Emma Brooks on Intercultural healthcare through a multilingual lens

On 19 March, CULCOM hosted a talk by Emma Brooks titled ‘Because I’m coming from outside and they’re coming from outside, I’m sort of a bridge’ Exploring (intercultural) healthcare through a multilingual lens.

Discussions surrounding migration and health in the UK frequently frame language as a barrier to care, with a range of interpreting and translation solutions posited as means of bridging the conceptualised divide. Yet, the linguistic diversity of the NHS workforce remains a largely unrecognised and under-utilised resource, despite an increase in the number of international healthcare professionals, whose repertoires often mirror those of local diasporic communities.
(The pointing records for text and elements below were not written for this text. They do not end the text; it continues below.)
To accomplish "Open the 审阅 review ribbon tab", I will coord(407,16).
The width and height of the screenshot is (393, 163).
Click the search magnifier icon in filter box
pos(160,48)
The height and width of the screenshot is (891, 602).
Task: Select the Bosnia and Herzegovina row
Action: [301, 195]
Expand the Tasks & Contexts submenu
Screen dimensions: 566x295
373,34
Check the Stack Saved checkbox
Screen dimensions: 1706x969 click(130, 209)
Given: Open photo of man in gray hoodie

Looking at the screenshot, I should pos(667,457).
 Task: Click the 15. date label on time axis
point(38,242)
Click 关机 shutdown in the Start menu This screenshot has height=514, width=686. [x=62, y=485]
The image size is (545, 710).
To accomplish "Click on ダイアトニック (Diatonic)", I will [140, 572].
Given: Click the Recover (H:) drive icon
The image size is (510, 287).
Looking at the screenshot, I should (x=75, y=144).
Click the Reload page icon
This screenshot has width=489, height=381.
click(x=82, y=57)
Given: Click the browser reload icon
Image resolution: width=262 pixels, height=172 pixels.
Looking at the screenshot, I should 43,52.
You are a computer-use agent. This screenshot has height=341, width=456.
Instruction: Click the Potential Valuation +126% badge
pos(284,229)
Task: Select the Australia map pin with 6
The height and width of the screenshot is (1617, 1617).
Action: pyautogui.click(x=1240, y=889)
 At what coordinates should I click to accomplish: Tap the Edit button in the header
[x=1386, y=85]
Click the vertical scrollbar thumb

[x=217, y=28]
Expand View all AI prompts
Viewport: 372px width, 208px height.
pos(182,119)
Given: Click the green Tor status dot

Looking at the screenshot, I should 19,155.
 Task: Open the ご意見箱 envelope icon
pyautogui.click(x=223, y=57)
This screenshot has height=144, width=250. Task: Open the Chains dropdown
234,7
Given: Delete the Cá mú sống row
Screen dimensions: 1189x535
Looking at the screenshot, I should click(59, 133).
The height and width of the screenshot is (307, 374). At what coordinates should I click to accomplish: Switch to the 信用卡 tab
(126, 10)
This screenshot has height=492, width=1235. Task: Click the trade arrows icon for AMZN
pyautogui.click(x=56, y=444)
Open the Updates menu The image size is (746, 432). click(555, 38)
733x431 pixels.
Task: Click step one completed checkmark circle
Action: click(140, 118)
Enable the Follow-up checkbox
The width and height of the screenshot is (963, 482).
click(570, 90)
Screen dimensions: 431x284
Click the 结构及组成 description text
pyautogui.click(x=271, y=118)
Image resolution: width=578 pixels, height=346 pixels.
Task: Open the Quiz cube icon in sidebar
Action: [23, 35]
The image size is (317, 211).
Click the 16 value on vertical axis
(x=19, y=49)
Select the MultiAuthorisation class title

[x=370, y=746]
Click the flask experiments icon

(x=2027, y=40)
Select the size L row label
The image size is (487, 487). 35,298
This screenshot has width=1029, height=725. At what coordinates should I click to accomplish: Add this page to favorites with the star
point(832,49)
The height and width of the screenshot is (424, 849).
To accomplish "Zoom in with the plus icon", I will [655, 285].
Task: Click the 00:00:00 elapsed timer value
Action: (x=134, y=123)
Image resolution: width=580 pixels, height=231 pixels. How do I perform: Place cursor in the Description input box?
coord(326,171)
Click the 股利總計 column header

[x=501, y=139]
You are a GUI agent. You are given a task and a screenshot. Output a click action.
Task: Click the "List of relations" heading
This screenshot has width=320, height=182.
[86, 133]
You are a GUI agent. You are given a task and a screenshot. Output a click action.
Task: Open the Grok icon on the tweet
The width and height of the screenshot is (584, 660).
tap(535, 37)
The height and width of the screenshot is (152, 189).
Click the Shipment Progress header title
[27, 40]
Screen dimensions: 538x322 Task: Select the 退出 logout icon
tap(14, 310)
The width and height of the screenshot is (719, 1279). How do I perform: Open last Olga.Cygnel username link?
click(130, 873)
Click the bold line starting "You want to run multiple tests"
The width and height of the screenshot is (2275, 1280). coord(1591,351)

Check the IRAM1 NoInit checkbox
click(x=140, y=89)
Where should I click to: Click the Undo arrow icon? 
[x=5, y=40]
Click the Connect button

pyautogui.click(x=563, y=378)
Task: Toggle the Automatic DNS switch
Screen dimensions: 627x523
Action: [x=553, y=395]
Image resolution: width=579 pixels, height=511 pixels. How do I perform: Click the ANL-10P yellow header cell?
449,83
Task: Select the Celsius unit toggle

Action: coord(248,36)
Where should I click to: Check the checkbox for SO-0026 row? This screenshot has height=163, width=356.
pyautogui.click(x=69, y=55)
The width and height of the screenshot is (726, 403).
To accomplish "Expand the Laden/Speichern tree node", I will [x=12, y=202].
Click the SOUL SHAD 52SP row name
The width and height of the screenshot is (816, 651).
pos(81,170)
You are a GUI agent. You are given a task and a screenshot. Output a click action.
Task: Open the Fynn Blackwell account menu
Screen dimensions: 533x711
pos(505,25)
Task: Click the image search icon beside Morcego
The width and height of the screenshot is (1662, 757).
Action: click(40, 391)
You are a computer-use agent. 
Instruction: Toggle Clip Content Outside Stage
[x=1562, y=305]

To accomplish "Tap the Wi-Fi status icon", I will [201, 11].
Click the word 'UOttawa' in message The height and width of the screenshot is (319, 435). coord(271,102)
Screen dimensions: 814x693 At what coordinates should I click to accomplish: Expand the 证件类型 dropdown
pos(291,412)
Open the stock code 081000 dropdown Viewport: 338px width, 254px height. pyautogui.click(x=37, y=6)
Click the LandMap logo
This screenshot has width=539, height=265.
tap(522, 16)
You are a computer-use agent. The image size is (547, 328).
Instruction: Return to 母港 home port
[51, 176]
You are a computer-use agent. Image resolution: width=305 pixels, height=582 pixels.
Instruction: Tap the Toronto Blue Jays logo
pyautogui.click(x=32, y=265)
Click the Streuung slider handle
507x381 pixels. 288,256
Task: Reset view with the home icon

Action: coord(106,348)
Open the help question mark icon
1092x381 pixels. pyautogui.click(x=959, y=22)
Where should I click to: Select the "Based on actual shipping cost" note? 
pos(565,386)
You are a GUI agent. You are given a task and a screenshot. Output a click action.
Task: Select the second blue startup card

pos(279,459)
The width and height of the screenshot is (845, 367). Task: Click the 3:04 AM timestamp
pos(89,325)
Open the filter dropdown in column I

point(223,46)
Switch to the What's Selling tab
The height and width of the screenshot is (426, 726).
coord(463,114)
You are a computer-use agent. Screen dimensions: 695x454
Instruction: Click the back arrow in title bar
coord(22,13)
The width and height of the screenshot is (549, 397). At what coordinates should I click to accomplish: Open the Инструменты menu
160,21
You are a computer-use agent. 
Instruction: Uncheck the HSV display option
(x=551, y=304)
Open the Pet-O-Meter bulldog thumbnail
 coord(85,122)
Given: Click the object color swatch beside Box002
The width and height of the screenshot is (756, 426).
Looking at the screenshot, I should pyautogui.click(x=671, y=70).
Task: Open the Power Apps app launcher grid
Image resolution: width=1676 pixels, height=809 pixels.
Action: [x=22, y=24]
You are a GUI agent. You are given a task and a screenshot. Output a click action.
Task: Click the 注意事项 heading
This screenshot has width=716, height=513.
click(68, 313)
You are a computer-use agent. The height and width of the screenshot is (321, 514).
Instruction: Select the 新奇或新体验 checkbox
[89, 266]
Informed by an understanding of language as a fluid and dynamic practice, I adopt a translanguaging approach, to investigate the (dis)advantages that linguistic flexibility could be said to bring in terms of comprehension, well-being and equitable care. I draw on ethnographic observations of medical consultations in a London hospital and explore everyday experiences of multilingual NHS professionals, collated through in-depth interviews. In doing so, I hope to highlight the extent to which individuals (feel able to) draw on personal linguistic repertoires, the pragmatic decisions behind employing additional resources and some potential for (un)anticipated consequences.

Emma is Lecturer in Language Learning and Intercultural Communication at University College London. Her research interests include translanguaging, (intercultural) professional communication, superdiversity and the dominance of English as a global language: with a particular interest in linguistic ethnography and the role of language in facilitating (in)equalities.